Akhirnya, pasca buka puasa dan sholat Maghrib berjamaah, sidang itu pun dimulai.
"Ayo, Alya, cerita. Ada apa dengan rumah ini? Apa benar rumah ini berhantu seperti yang diungkapkan teman-teman tadi?" Azril, Sang Ketua, membuka sidang malam ini dengan terdakwa Alya--Sang Pemilik Rumah.
Alya yang tersudut hanya mampu tertunduk. Menghela napas panjang sebelum akhirnya buka suara. "Kan aku udah berulang kali menolak, tapi kalian tetap aja pengen acara bukber diadakan di sini. Ya udah, trus aku harus gimana lagi coba?"
"Ya, bilang kek kalo rumah ini berhantu?" Lidya yang kesal--dua kali dikerjai 'penghuni rumah ini', berkomentar sengit.
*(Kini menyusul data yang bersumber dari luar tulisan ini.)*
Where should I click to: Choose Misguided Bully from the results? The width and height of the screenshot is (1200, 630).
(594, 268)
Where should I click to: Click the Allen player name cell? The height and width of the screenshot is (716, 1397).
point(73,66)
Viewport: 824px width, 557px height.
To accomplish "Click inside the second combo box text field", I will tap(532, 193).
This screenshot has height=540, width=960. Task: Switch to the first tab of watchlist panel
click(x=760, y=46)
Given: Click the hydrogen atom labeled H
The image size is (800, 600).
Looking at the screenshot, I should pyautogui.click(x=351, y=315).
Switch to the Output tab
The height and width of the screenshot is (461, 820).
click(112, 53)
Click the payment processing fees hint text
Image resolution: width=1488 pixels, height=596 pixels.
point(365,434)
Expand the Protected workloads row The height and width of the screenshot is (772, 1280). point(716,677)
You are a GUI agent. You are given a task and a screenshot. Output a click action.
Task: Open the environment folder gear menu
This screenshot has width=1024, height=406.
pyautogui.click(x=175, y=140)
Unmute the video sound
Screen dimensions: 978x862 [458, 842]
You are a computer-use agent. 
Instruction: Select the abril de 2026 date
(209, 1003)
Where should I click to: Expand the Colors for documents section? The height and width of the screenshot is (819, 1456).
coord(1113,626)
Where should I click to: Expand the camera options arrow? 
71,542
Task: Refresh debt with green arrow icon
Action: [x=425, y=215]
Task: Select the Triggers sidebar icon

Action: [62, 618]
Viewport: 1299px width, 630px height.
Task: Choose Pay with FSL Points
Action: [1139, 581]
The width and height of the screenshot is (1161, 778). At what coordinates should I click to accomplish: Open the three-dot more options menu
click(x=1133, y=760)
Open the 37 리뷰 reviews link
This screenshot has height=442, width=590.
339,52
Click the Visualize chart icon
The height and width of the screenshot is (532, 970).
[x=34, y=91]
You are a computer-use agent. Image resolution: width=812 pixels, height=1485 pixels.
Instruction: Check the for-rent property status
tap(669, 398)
"Catat, ya! Rumah ini bukan berhantu, cuma berpenghuni. Dari zaman ortuku masih tinggal di sini juga udah begitu. Tapi mereka sama sekali tak pernah ganggu. Kalo sedikit iseng, iya, aku akui itu. Tapi nggak sampe bikin kalian jejeritan karena mereka menampakkan diri, kan?" Alya membela diri. Ia tak terima rumah orangtuanya dibilang berhantu.
"Oh, pantesan. Waktu aku tidur tadi, ada yang kitik-kitik kaki dan pinggangku. Kupikir itu Bang Fikar, ternyata...."
Zulfikar malah melotot ke arah Yandri.
"Udah, udah. Yang penting semua udah jelas. Mereka hanya ingin berkenalan sama kita, bukan mengganggu. Sekarang para cewek, masih mau nginap di sini atau pulang ke kosan masing-masing bareng kami?" Azril menutup sidang seraya menatap ke arah Lidya, Yunita dan Nurul. Dan ketiga cewek itu pun serentak menggeleng, sehingga Alya pun hanya bisa pasrah di pojokan.
***
P.S. Ini kejadian sepuluh tahun silam.